Diriwayatkan oleh Abu Daawud[1] no. 4031, Ahmad[2] 2/50 & 2/92[3], Ath-Thabaraaniy dalam Musnad asy-Syaamiyyiin[4] no. 216, ‘Abdun bin Humaid dalam Al-Muntakhab[5] no. 846, Ibnu Abi Syaibah[6] 5/313 & 12/531, Abu Ya’laa Al-Maushiliy sebagaimana dibawakan Al-Bushairiy dalam Ittihaaful-Khairah[7] no. 5437 & 6205, Ibnul-‘Arabiy dalam Mu’jam-nya[8] no. 1137, Ad-Diinawawiy dalam Al-Mujaalasah wa Jawaahirul-‘Ilmi[9] no. 147, Al-Baihaqiy dalam Syu’abul-Iimaan[10] no. 1199, Al-Harawiy dalam Dzammul-Kalaam[11] no. 476, Al-Khathiib dalam Al-Faqiih wal-Mutafaqqih[12] 2/73, Tamaam Ar-Raaziy dalam Al-Fawaaid[13] no. 770, Ibnul-Jauziy dalam Tabliis Ibliis[14] 1/170, Muhammad bin Nashr Ar-Ramliy dalam Tafsiir ‘Athaa’ Al-Khurasaaniy[15] no. 395, Al-Mizziy dalam Tahdziibul-Kamaal[16] 34/324, Adz-Dzahabiy dalam As-Siyar[17] 15/509, dan Ibnu Hajar dalam Taghliiqut-Ta’liq[18] 3/444;
dari beberapa jalan, dari ‘Abdurrahmaan bin Tsaabit bin Tsaubaan :
Telah menceritakan kepada kami Hassaan bin ‘Athiyyah, dari Abul-Muniib
Al-Jurasyiy, dari Ibnu ‘Umar, ia berkata : Telah bersabda Rasulullah shallallaahu ‘alaihi wa sallam :
بُعِثْتُ
بَيْنَ يَدَيْ السَّاعَةِ بِالسَّيْفِ حَتَّى يُعْبَدَ اللَّهُ وَحْدَهُ
لَا شَرِيكَ لَهُ، وَجُعِلَ رِزْقِي تَحْتَ ظِلِّ رُمْحِي، وَجُعِلَ
الذِّلَّةُ وَالصَّغَارُ عَلَى مَنْ خَالَفَ أَمْرِي، وَمَنْ تَشَبَّهَ بِقَوْمٍ فَهُوَ مِنْهُمْ"
“Aku
diutus dengan pedang menjelang hari kiamat hingga hanya Allah semata
lah yang disembah, tidak ada sekutu bagi-Nya; dijadikan rizkiku di
bawah bayangan tombakku; dan dijadikan kehinaan dan kerendahan bagi
siapa saja yang menyelisihi perkaraku.
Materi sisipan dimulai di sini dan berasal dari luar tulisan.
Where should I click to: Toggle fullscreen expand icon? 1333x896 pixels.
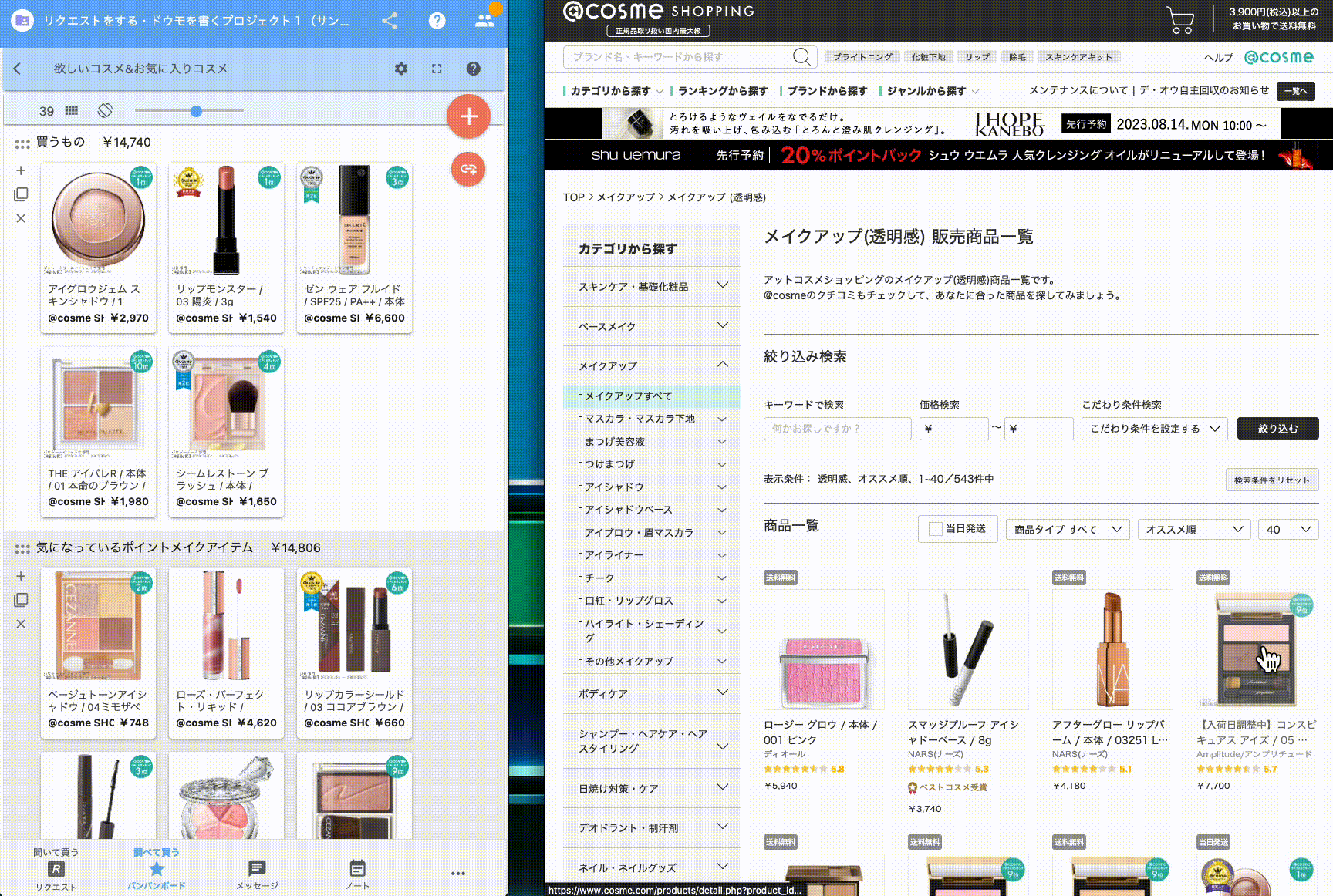[x=437, y=69]
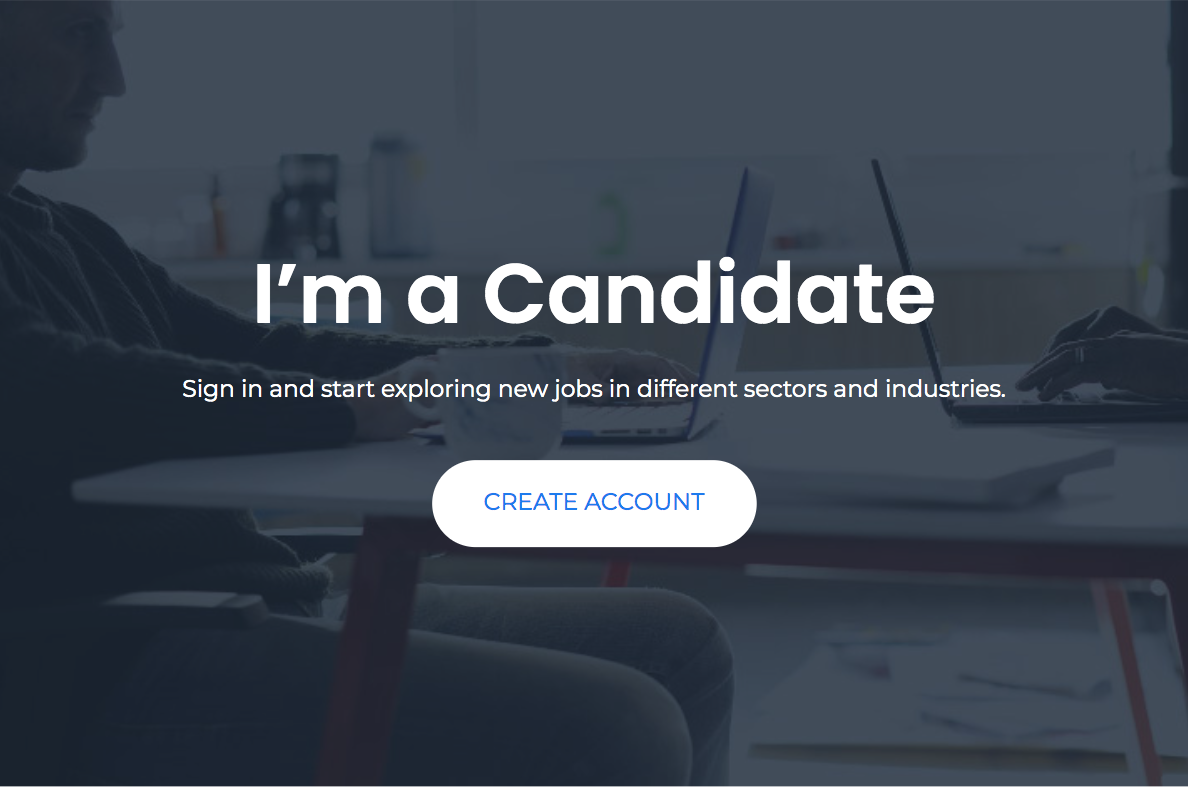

Barangsiapa menyerupai suatu kaum, maka ia termasuk golongan mereka”.
Keterangan para perawi :
‘Abdurrahman bin Tsaabit bin Tsaubaan Al-‘Ansiy, Abu ‘Abdillah Asy-Syaamiy Ad-Dimasyqiy Az-Zaahid (75 – 165 H).
Ahmad bin Hanbal berkata : “Hadits-haditsnya munkar”.
Di lain tempat ia berkata : “Tidak kuat dalam hadits”. Di lain tempat
ia berkata : “Ia seorang ahli ibadah dari kalangan penduduk Syaam”.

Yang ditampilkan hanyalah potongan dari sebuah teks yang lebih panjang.